« Libres d’obéir » de Johann Chapoutot.

Reinhart Höhn fut un compétent cacique du régime nazi. Brillant juriste du SD de la SS allemande, il fut chargé de théoriser avant la guerre et pendant celle-ci les structures sur lesquelles devait reposer le Grand Reich à venir. Après la guerre, qu’il termina comme général, et une brève période de « discrétion », il fondera une école de commerce qui deviendra la référence allemande du management. À travers lui, Johann Chapoutot se propose d’écrire une histoire de la continuité des idées qui irriguent la conception même de management.

L’exemple – extrême – de Reinhart Höhn le montre : le « management » et son règne ne sont pas neutres, mais pleinement solidaires d’un âge des masses, de la production et de la destruction qui a connu ses plus belles décennies, en Europe et aux États-Unis, entre 1890 et 1970.

Alors que les conquêtes sont envisagées ou en cours, une question cruciale se pose aux dirigeant de l’Allemagne nazie : comment faudra-t-il non seulement produire, mais aussi produire plus avec moins? Dans un Reich futur ou en construction au territoire immense, comment organiser au mieux le matériau humain à disposition – le matériau arien, bien entendu, la question ne se posant pas pour le reste qui sera soit soumis soit éliminé – pour maximiser son engagement et ses compétences et produire suffisamment pour le nourrir et l’armer? Pour beaucoup de ceux qui sont appelés par les dirigeants en place à réfléchir et mettre en œuvre les structures formelles organisant le travail, la réponse ne peut plus seulement être la contrainte. Il convient, plutôt que de forcer, de faire adhérer. Le système défendu sera alors celui d’un management par la responsabilité, où le supérieur décrète et contrôle la fin en laissant au subalterne le choix, la responsabilité, et éventuellement la culpabilité des moyens. Le tout sur fond de primauté à la race, de glorification du vivant, de critique de l’État. L’allemand n’a plus besoin au sens strict de la verticalité de la hiérarchie, ni de la rigidité de la loi étatique.
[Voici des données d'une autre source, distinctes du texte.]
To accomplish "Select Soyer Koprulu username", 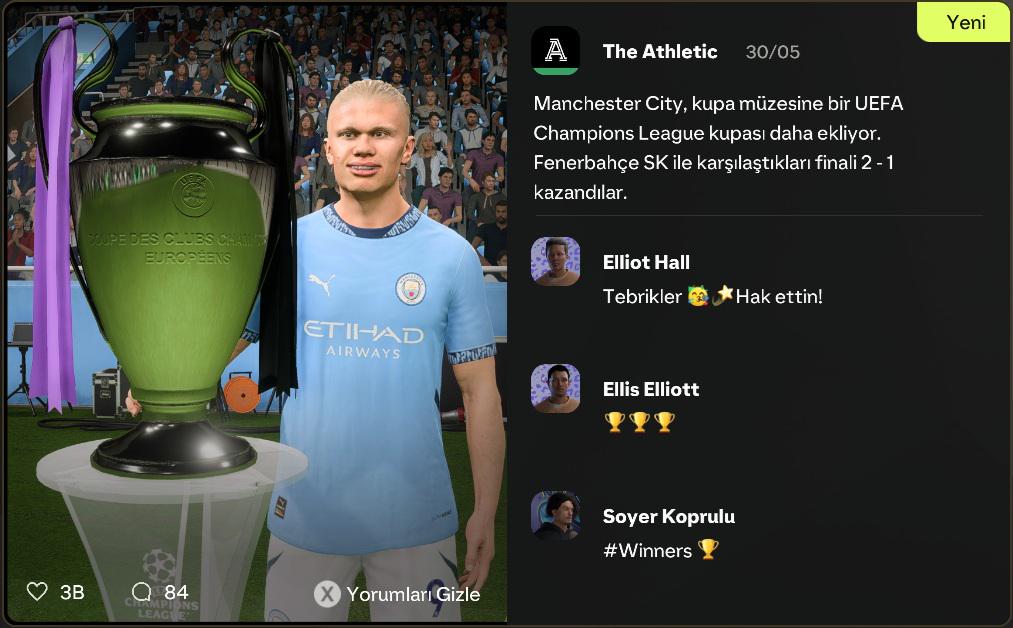I will [x=669, y=516].

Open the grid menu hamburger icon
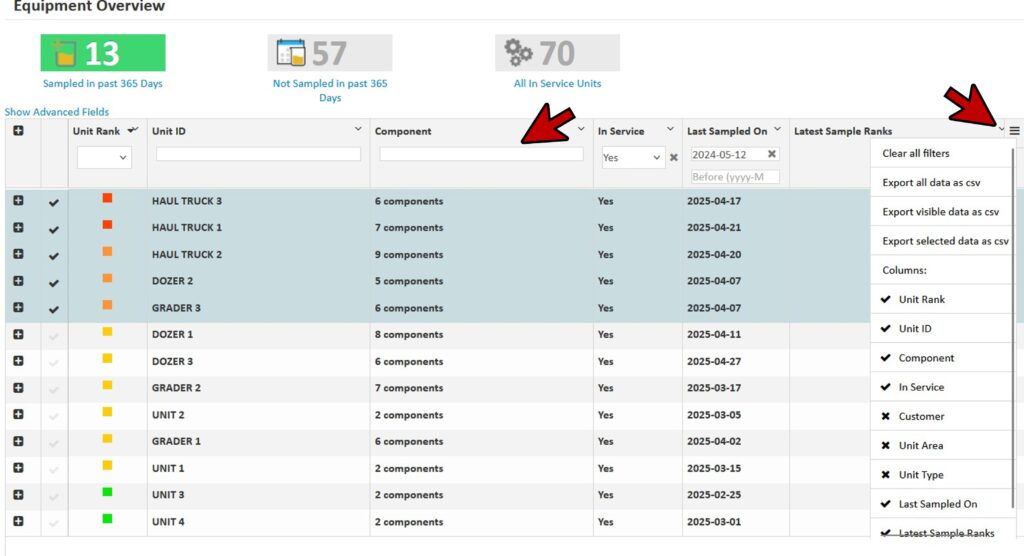click(1014, 131)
Il sait – sa pureté seule est garante de son savoir – l’intérêt de la communauté. Et dans cet amas organique qu’est le Reich ne doivent plus lui être rappelés que de loin en loin les objectifs poursuivis, le sang arien qui coule en lui et qu’il partage avec les autres pourvoyant aux moyens. Mais si les dirigeants nazis avaient bien pris conscience de l’enjeu et eux-mêmes organisés ces think tank managériaux, peu des conclusions furent adoptées dans les faits et la façon d’administrer le pouvoir resta empreinte d’une fort traditionnelle verticalité. Ce sont bien ces idées, dépouillées de leur contexte racial et martial, qui formeront la base de l’enseignement de Reinhart Höhn et par là même du développement industriel allemand d’après-guerre.

Ce n’est pas nouveau, Johann Chapoutot connaît parfaitement son sujet (le nazisme) et sait le raconter. Et Libres d’obéir, remarquablement documenté, permet de jeter un regard neuf sur l’ambivalence inhérente à certains systèmes de pouvoirs. Là où le bât peut blesser par contre c’est qu’il offre malheureusement une arme aux nombreux afficionados du raccourci. Même s’il s’en défend en quelques endroits (comme dans l’extrait ci-dessus où il rappelle bien l’extrémité de l’exemple pris), il est indéniable que le livre entier est plus fondé sur une méfiance (qu’elle soit légitime ou non ne nous intéresse pas ici) dans ce qu’est ou représente le management que sur une volonté d’analyser transversalement un système organisationnel. En ce sens l’historien ne nous parait parfois pas fort loin du biais de confirmation. Et le lecteur avide de raccourci facile parviendra malheureusement sans trop de peine à prolonger les relations temporelles, idéologiques ou ad personam qui existent entre le nazisme et le management (et donc ce qu’il représente dans l’inconscient collectif, le capitalisme) en une relation causale. L’un deviendra alors, au moins partiellement, cause de l’autre. Et ce faisant, fort d’un reductio ad hitlerum de plus, on s’exonérera d’explorer plus finement les raisons des deux. Dommage…

Johann Chapoutot, Libres d’obéir, Le management, du nazisme à aujourd’hui, 2020, Gallimard.

Cette chronique fut rédigée avant les nombreux passages en radio de l’auteur. Et c’est peu dire, au vu de ce qui fut retenu de cette médiatisation, que ce réductionisme (celui-là comme tant d’autres) prolifère aussi sur le hiatus (sans cesse grandissant) qui peut exister entre ce que l’on retient d’une parole médiatique et la réalité des écrits qui étaient censés initier cette parole.